VISITING FELLOWS
Farid Uddin Ahamed (Sociology, South Asian University)
Migration Aspirations and their Transformative Effects on the Integration of Bangladeshi Migrants in the UK
My research focuses on pre-post migration dynamics. I will look into transformative effects of imagined futures ‘away from home’ in the context of the wider interconnections between globalisation and socio- cultural, political and economic transformations and examine how such imaginations transform notions of identity and belonging, livelihood strategies, citizenship and social commitment, health and well being of immigrants. I will analyse how such culturally embedded imaginations link up to local evaluations of human risk in the host country.
I will outline a holistic, in-depth investigation of the migration aspirations and acculturation experiences of British Bangladeshis settled in the UK. I will address in detail how migration, acculturation and integration affect the social well being of Bangladeshis in the UK as well as exploring which features of the local environment help or hinder the processes of social and cultural integration. A better understanding of these issues will facilitate provision of appropriate social services to ethnic minority populations in the UK.
Rachel Cowgill (Music, Cardiff)
Empire, Internationalism and Remembrance in British Musical Culture, 1918-1939
My current research explores themes of transregionalism
in relation to the cultural work done by music in Britain in the interwar period, particularly as it was experienced over the airwaves in the context of the early development of the BBC. Music was central to BBC programming in the 1920-30s and its potential to shape the national imaginary was by no means lost on broadcasting pioneers. The inauguration of the BBC’s Empire Service in 1932 added a new dynamic, with John Reith publicly declaring his intention to use radio to bring the colonies to a truer understanding of the ‘mother country’. The 1930s saw an increasingly internationalist impulse in music-programming.
The resulting tensions were played out vividly in the BBC’s programming for Armistice Day in the interwar period, but also in the early career of Benjamin Britten. My project focuses on two areas: music’s role at the BBC in articulating and mediating conflicting identities and the musical development of Benjamin Britten.

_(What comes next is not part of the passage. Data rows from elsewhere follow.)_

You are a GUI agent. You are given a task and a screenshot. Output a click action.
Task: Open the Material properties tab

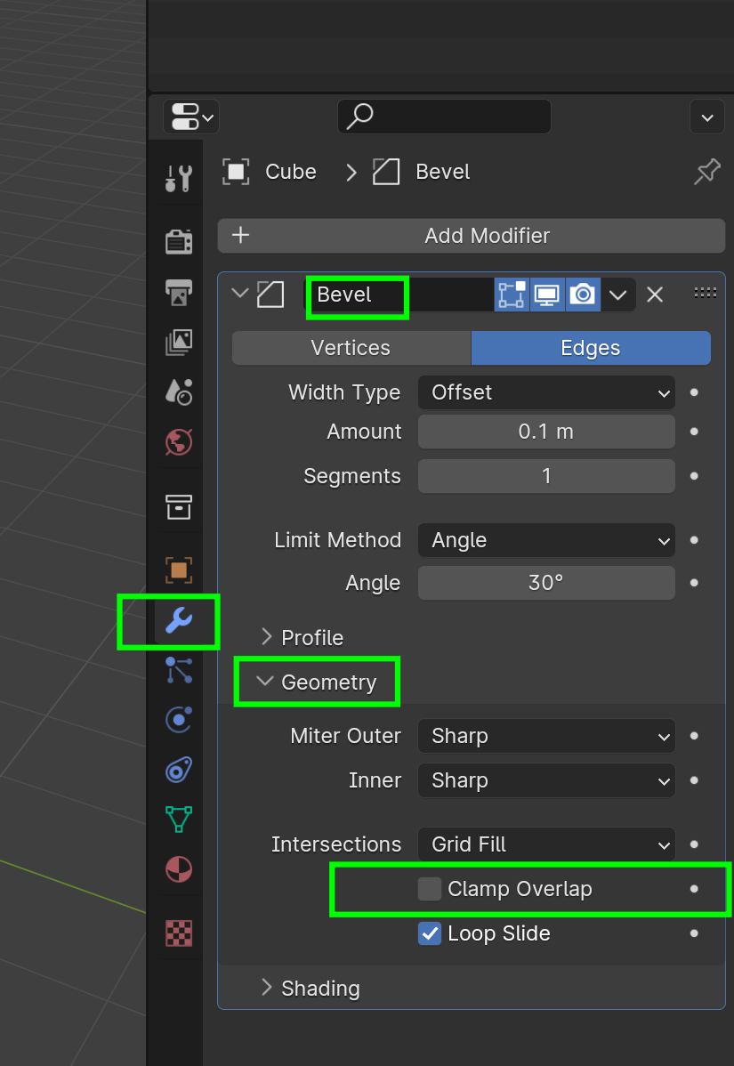178,868
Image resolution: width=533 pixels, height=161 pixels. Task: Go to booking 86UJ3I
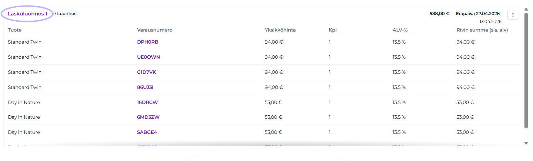[x=145, y=87]
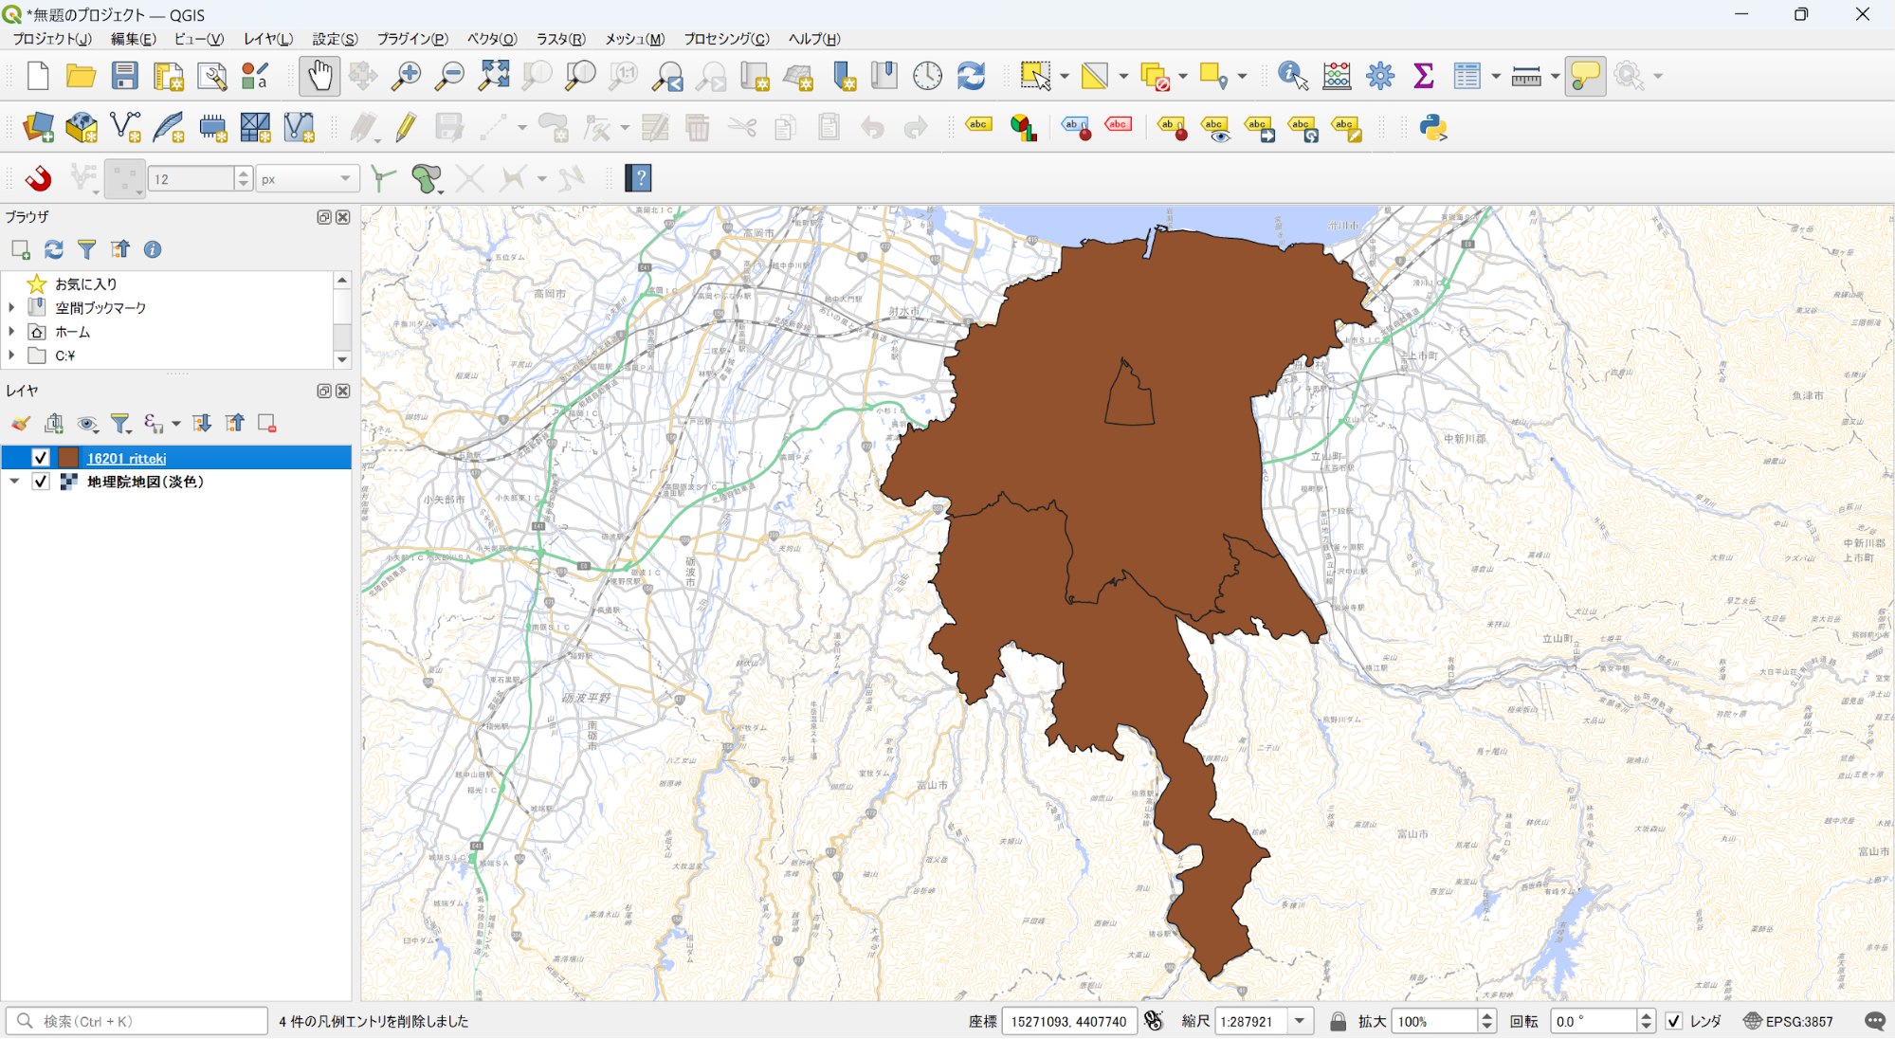Open the Identify Features tool
The height and width of the screenshot is (1039, 1895).
(x=1292, y=76)
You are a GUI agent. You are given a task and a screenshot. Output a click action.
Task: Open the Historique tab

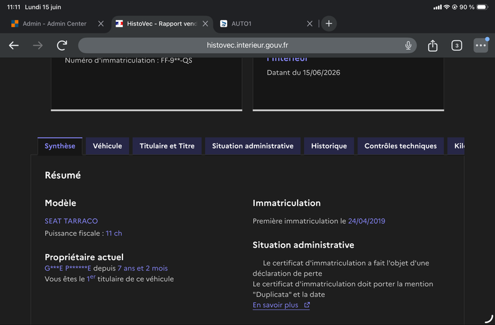point(329,146)
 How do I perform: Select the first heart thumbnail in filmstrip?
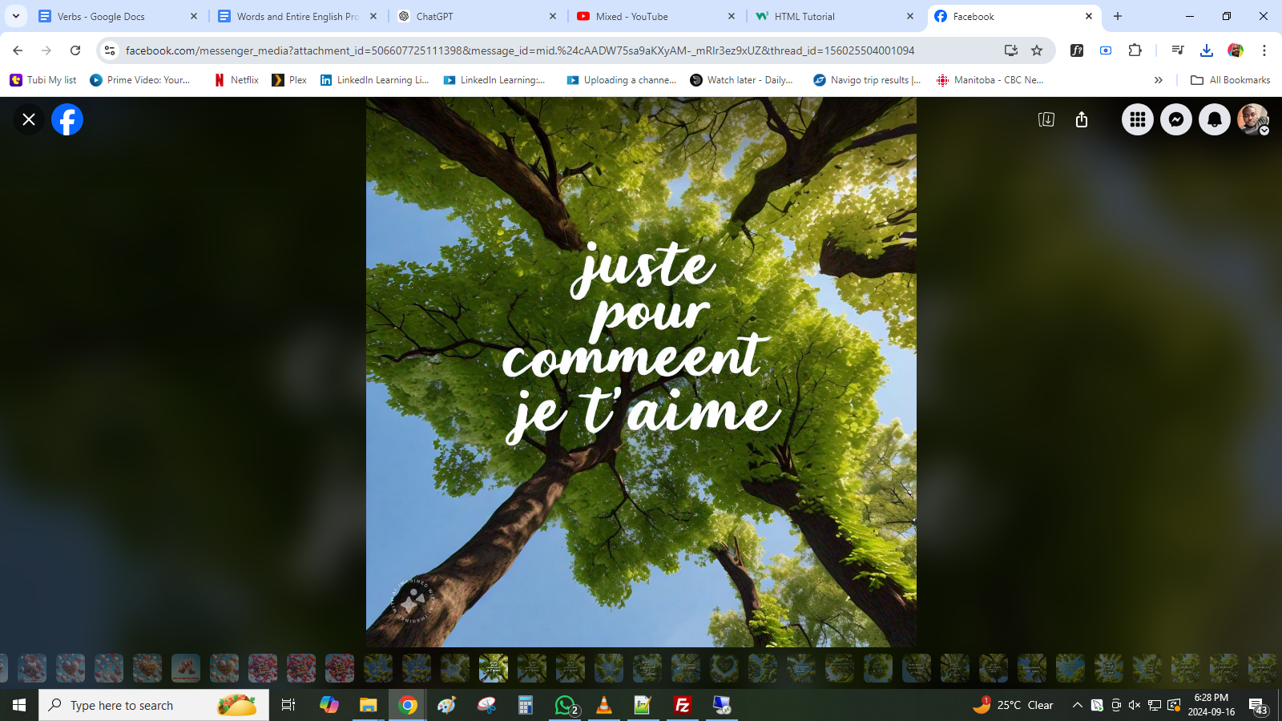[32, 667]
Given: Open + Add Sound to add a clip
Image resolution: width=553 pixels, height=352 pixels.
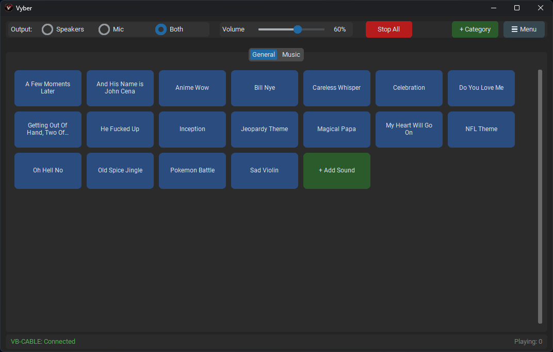Looking at the screenshot, I should click(336, 170).
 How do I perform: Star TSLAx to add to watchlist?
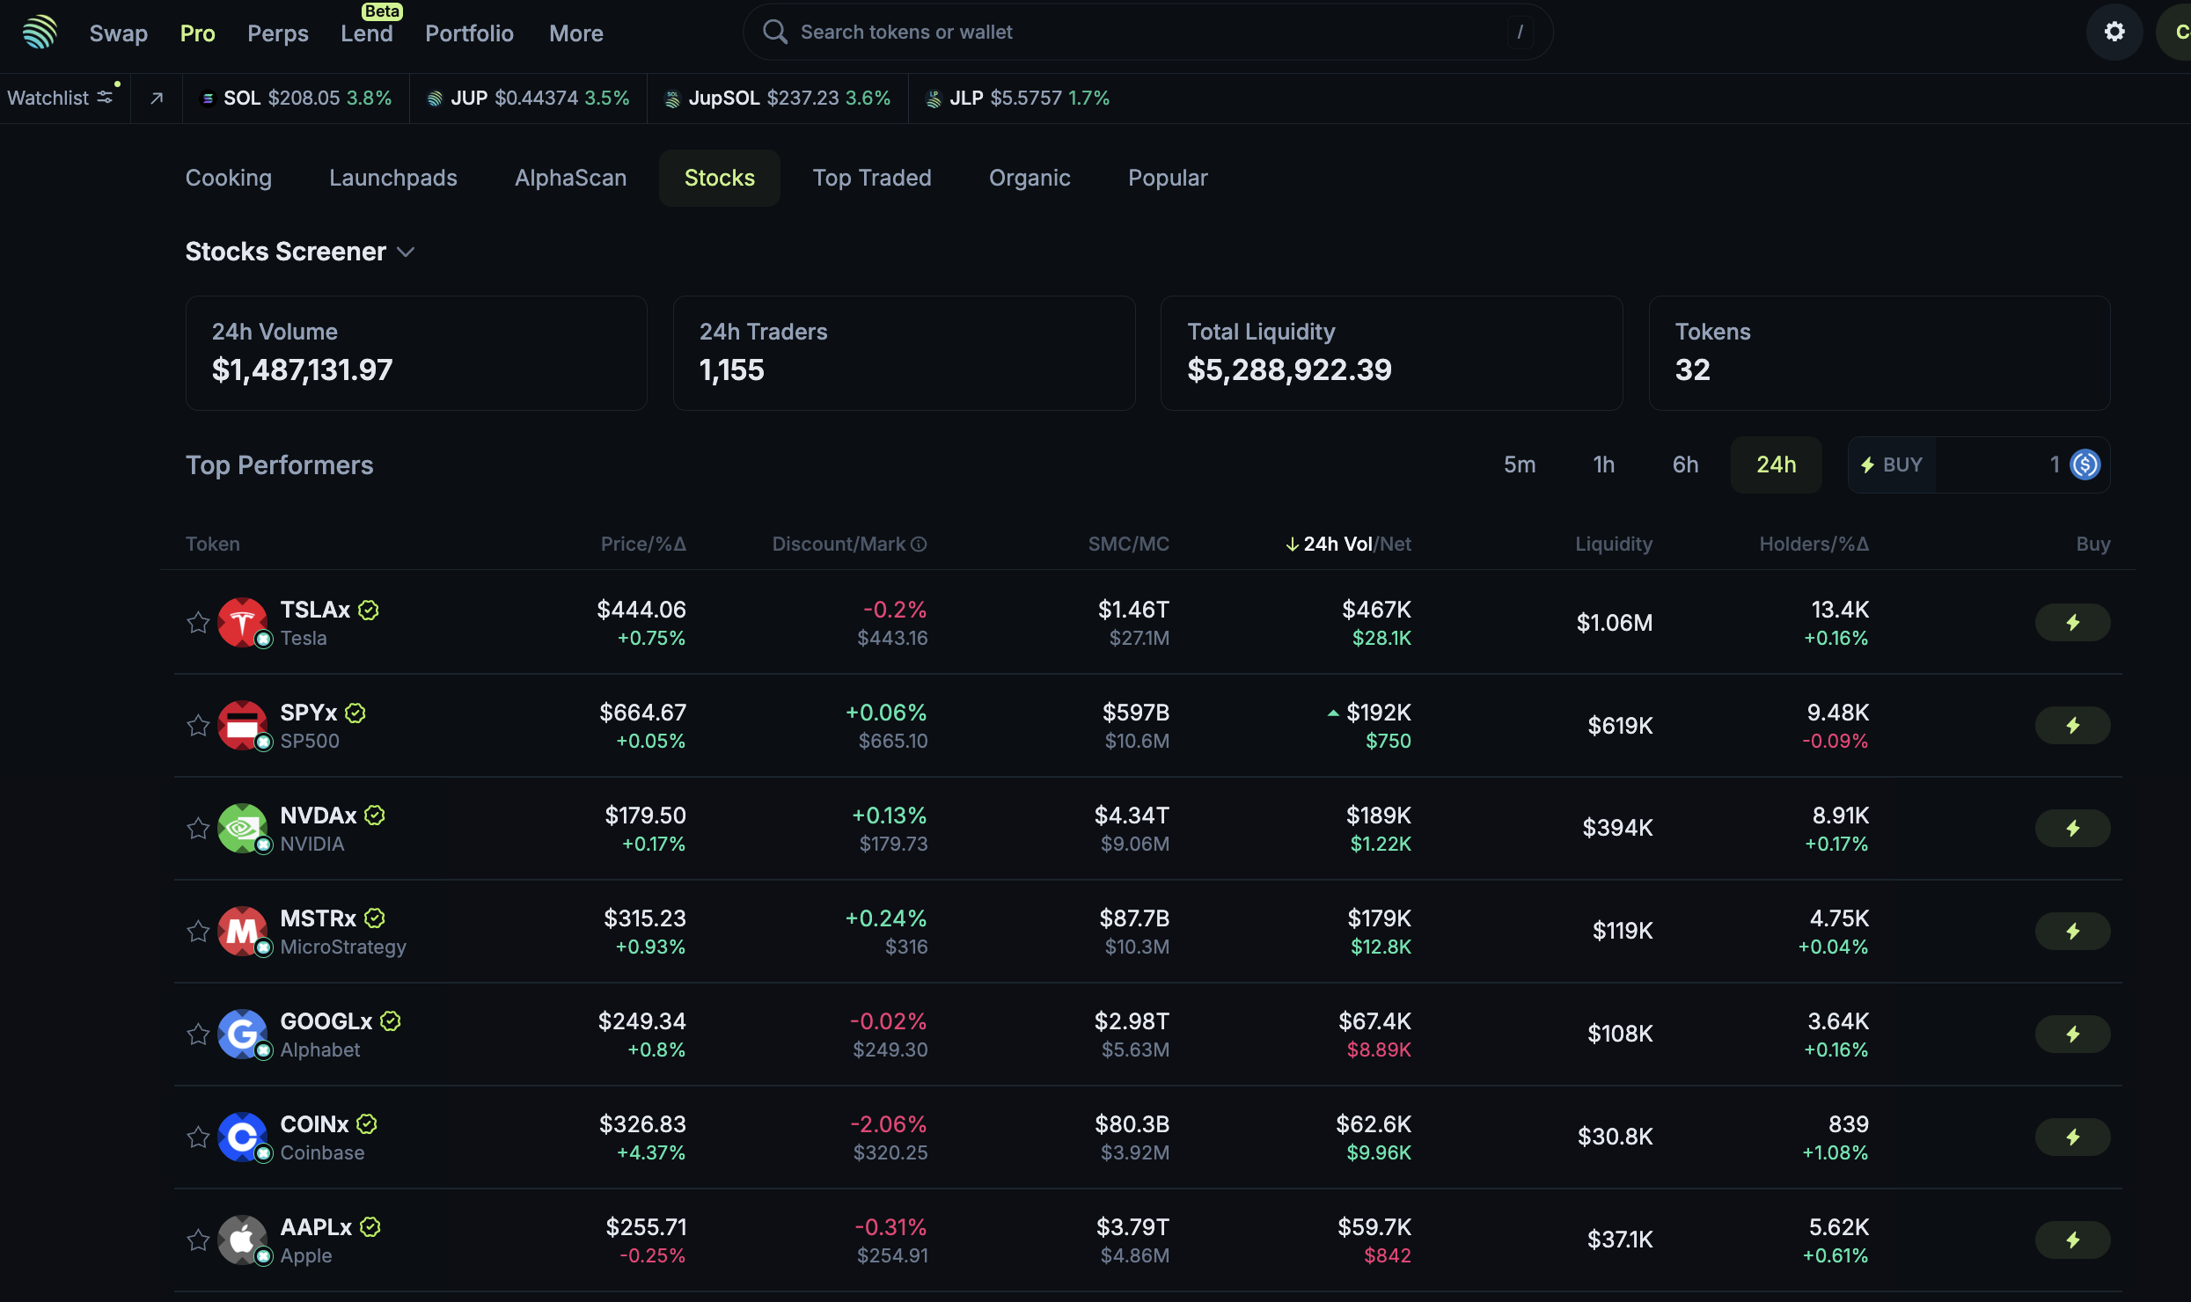pyautogui.click(x=198, y=623)

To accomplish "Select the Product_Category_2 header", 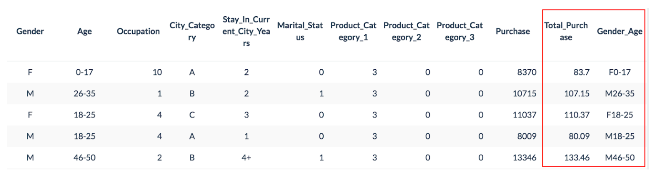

Annu Jalais (Anthropology, Jawaharial Nehru University/LSE) Religion, Community, & the Working Classes of Bengal
My project is a book on subaltern identity, social mobility and religion in the last forty years in Bangladesh and West Bengal. Based on interviews with individuals from resettled and marginalised communities, I will explore what working class Bengalis from the borderlands mean by a Bengali/Bangali/Bangladeshi identity. Through a study of the resettlement of refugees to frontier and ‘wild’ zones, my aim is to explore links both to a complicated Bengali/Bangali identity and to Dalit Bengali Hindu/Bengali Muslim/Minority politics. The first part deals with how the history of both Bengals has affected the working classes. The second part closely looks at social distinctions and their formations. The third part of the book will be concerned with religion and will address various questions: can we talk of a distinct Bengali Hinduism and of a separate Bengali Islam? What has been the role of migrant workers who live in the UK or the Gulf? Why has religion become such an important marker of identity on both sides of the border today?
Andrew F Jones (East Asian Languages & Cultures, UC Berkeley)
Circuit Listening: Electric Folk Music & the Chinese 1960s
I want to write China back into the narrative of the explosion of new popular and vernacular music in the 1960s and reinsert the ‘global’ into our sometimes hermetic
sense of Chinese cultural history. This book hinges on a discursive category of enormous importance to the articulation of Chinese music, literature, and culture since the May 4th Movement and the way in which folk music becomes entangled with newly emergent mass media in the 1960s. Examining the ways in which folk music and discourses of the ‘folk’ were remade, reproduced, recorded, broadcast, and projected onscreen, will necessitate an archaeology of the emergence of the new media networks. This archaeology will also open the question of how we might rethink folk music and folk revivalism, allowing us to listen to music as seemingly disparate as the Beatles and Maoist revolutionary song, or Bob Dylan and Taiwanese campus folk, as phenomena produced more or less simultaneously from out of the circuitry of a newly transistorised world.